(Word and element location records)
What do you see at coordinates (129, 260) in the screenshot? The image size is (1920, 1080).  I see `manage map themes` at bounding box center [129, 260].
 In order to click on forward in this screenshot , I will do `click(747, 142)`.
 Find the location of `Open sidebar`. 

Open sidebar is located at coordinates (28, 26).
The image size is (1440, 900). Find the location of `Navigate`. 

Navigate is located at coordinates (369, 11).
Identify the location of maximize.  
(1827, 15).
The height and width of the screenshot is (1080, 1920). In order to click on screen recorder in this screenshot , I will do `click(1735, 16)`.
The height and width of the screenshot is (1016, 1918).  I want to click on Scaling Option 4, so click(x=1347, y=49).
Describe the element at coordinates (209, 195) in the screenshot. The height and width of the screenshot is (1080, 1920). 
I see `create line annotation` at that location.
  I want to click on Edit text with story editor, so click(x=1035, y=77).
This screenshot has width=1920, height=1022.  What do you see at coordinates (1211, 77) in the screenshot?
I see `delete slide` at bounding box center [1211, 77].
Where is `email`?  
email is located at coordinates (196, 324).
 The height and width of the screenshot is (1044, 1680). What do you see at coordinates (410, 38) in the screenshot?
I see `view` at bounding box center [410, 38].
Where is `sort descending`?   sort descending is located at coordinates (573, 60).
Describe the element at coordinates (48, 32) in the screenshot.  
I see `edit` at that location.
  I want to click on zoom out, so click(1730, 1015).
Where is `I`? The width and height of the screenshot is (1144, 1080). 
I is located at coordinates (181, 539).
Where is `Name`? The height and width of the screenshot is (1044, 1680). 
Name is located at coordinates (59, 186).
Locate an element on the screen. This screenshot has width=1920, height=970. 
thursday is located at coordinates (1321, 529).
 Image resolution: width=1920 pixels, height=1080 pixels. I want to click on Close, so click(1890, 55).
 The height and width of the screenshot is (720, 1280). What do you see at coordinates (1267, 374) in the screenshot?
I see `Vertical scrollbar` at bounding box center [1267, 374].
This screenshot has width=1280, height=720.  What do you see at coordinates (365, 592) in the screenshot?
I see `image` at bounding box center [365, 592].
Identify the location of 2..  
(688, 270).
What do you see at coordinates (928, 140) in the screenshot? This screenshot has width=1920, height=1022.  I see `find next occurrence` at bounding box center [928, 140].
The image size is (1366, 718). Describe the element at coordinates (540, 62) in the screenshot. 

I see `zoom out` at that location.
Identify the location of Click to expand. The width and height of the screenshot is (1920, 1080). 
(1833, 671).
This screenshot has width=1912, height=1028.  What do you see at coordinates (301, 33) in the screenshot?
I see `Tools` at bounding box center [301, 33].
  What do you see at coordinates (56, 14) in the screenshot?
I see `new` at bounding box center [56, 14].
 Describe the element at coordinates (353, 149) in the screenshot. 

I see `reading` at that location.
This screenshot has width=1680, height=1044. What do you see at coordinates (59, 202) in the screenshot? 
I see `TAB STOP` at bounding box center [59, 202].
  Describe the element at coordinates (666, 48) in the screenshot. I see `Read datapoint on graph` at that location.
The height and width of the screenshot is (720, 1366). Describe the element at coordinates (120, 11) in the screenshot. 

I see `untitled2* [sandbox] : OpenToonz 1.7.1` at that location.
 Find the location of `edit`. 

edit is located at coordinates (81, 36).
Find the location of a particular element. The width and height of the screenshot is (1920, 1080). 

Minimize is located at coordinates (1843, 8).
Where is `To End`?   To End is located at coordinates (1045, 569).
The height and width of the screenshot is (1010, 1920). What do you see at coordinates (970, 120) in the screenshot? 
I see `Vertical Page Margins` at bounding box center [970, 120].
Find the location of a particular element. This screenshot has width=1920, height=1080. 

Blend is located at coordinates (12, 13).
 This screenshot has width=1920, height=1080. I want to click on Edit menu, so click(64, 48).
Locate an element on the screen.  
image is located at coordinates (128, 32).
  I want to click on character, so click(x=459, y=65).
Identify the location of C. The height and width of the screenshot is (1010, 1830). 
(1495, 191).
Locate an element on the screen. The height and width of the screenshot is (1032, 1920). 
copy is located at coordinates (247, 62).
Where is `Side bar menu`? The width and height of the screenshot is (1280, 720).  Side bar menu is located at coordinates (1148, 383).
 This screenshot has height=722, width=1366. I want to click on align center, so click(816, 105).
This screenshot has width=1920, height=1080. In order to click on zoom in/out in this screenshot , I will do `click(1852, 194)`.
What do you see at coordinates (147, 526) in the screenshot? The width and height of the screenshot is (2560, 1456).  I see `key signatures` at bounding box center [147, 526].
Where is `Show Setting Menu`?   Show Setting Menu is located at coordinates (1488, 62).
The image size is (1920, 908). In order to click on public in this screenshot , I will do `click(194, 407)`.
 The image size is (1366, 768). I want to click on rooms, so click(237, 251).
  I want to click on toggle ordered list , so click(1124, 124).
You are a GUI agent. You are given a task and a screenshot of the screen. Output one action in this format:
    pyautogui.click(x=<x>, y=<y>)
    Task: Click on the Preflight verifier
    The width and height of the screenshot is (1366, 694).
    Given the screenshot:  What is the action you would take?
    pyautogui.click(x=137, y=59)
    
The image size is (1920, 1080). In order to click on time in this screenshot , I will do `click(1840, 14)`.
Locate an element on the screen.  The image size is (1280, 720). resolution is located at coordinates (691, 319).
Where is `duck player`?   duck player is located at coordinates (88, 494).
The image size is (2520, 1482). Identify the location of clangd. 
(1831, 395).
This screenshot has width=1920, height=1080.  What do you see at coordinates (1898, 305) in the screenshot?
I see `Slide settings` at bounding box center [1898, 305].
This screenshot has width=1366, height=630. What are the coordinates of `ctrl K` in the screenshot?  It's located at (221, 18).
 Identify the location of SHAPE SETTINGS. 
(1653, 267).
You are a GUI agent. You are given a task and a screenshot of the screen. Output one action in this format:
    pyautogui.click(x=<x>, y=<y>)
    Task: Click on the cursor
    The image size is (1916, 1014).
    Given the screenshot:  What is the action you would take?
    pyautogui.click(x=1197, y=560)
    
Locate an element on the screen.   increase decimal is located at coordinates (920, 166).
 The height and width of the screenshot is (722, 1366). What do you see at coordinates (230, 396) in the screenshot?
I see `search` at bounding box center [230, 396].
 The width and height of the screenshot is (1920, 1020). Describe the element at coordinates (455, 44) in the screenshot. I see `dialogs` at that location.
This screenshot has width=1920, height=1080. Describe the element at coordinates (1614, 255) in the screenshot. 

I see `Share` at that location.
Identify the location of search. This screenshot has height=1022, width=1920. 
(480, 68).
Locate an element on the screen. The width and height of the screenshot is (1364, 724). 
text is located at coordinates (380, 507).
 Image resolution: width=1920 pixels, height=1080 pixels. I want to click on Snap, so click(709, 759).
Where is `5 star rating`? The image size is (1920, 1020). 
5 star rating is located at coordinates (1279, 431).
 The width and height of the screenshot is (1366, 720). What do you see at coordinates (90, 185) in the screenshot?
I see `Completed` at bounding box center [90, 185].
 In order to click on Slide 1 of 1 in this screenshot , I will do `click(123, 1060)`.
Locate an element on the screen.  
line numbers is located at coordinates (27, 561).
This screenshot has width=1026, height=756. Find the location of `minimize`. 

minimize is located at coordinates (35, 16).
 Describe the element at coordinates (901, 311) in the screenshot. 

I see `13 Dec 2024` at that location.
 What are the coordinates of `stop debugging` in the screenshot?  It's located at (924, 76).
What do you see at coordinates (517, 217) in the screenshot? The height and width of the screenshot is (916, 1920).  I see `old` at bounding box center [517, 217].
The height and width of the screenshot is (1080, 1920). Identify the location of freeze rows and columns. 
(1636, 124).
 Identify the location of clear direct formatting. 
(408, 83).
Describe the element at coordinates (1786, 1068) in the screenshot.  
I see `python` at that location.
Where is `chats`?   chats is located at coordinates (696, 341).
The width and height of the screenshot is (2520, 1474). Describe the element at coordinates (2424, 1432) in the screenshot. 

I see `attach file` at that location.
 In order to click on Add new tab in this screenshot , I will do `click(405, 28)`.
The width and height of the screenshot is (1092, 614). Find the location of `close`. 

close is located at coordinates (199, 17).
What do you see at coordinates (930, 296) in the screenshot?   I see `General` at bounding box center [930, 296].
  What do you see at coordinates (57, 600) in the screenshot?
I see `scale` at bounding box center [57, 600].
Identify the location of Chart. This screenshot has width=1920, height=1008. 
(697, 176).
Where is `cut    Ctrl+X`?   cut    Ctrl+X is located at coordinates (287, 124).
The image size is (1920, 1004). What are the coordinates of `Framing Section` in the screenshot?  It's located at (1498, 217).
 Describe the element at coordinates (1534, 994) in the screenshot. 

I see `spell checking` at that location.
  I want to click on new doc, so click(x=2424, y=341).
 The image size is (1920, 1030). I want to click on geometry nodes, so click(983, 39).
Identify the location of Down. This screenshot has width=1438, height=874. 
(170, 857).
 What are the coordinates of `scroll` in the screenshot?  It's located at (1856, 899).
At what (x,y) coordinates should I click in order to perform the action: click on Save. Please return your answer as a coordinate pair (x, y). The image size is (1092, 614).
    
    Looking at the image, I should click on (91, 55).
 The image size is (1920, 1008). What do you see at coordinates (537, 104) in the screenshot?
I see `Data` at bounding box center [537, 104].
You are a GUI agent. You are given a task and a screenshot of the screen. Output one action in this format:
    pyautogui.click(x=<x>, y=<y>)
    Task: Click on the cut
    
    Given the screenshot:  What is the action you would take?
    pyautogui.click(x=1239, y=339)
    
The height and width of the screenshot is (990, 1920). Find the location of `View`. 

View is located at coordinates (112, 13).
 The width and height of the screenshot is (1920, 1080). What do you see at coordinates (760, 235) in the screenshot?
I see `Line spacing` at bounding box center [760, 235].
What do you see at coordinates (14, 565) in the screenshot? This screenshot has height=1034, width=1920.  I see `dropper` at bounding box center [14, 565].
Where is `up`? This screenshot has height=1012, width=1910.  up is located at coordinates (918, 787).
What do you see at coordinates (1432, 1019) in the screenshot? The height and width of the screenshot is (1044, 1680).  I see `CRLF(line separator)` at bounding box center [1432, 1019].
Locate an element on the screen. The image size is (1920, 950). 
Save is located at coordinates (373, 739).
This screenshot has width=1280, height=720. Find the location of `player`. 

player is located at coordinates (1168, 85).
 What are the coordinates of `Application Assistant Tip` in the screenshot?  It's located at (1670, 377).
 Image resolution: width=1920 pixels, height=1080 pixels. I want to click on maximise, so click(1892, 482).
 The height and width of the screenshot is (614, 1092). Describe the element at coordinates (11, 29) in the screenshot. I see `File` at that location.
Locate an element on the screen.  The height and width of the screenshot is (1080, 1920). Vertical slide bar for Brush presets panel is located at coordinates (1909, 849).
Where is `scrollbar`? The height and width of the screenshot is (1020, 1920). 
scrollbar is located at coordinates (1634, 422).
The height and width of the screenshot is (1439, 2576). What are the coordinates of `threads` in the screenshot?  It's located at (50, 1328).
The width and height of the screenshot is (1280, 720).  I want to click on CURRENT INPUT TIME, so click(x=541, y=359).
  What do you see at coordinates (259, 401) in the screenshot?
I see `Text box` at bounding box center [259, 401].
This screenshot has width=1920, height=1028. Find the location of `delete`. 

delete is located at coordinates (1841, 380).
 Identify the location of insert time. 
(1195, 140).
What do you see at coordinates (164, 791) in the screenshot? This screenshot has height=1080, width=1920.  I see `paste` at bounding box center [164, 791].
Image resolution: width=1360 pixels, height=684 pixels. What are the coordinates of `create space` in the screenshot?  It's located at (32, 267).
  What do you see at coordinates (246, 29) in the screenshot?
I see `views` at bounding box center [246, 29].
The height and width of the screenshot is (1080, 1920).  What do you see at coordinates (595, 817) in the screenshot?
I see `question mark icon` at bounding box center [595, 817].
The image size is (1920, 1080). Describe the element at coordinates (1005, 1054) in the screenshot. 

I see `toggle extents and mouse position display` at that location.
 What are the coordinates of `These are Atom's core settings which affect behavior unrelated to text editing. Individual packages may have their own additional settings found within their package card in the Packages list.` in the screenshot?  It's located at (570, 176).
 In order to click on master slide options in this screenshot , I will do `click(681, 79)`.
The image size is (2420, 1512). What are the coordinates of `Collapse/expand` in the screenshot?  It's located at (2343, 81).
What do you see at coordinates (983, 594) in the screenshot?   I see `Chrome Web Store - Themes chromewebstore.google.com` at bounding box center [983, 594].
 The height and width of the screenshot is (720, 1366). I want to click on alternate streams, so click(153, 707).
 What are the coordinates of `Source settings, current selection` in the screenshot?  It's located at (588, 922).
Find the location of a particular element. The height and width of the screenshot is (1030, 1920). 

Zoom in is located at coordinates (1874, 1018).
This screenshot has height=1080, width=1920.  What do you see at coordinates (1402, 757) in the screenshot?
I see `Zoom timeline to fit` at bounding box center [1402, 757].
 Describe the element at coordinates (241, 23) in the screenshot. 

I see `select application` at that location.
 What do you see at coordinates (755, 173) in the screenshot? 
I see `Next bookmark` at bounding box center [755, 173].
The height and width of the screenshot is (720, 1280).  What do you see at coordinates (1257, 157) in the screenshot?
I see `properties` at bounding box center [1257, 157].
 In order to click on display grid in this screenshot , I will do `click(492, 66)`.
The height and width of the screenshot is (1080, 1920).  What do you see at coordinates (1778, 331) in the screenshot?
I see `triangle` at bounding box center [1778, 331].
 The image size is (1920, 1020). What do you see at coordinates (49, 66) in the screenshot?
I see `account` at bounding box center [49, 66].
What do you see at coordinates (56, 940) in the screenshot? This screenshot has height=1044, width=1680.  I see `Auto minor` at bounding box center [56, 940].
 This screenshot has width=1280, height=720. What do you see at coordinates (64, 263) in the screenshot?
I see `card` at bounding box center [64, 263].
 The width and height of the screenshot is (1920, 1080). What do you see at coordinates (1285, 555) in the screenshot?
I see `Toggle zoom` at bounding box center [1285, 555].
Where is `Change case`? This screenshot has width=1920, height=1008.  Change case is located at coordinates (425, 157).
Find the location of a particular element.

* _SET TASK_
Copy out the data word for word, starting with the line that contains "This screenshot has width=1026, height=756." and going on through the line that contains "close is located at coordinates (199, 17).", with both of those lines included.

* _RESULT OF THE EXERCISE_
This screenshot has width=1026, height=756. Find the location of `minimize`. 

minimize is located at coordinates (35, 16).
 Describe the element at coordinates (901, 311) in the screenshot. 

I see `13 Dec 2024` at that location.
 What are the coordinates of `stop debugging` in the screenshot?  It's located at (924, 76).
What do you see at coordinates (517, 217) in the screenshot? The height and width of the screenshot is (916, 1920).  I see `old` at bounding box center [517, 217].
The height and width of the screenshot is (1080, 1920). Identify the location of freeze rows and columns. 
(1636, 124).
 Identify the location of clear direct formatting. 
(408, 83).
Describe the element at coordinates (1786, 1068) in the screenshot.  
I see `python` at that location.
Where is `chats`?   chats is located at coordinates (696, 341).
The width and height of the screenshot is (2520, 1474). Describe the element at coordinates (2424, 1432) in the screenshot. 

I see `attach file` at that location.
 In order to click on Add new tab in this screenshot , I will do `click(405, 28)`.
The width and height of the screenshot is (1092, 614). Find the location of `close`. 

close is located at coordinates (199, 17).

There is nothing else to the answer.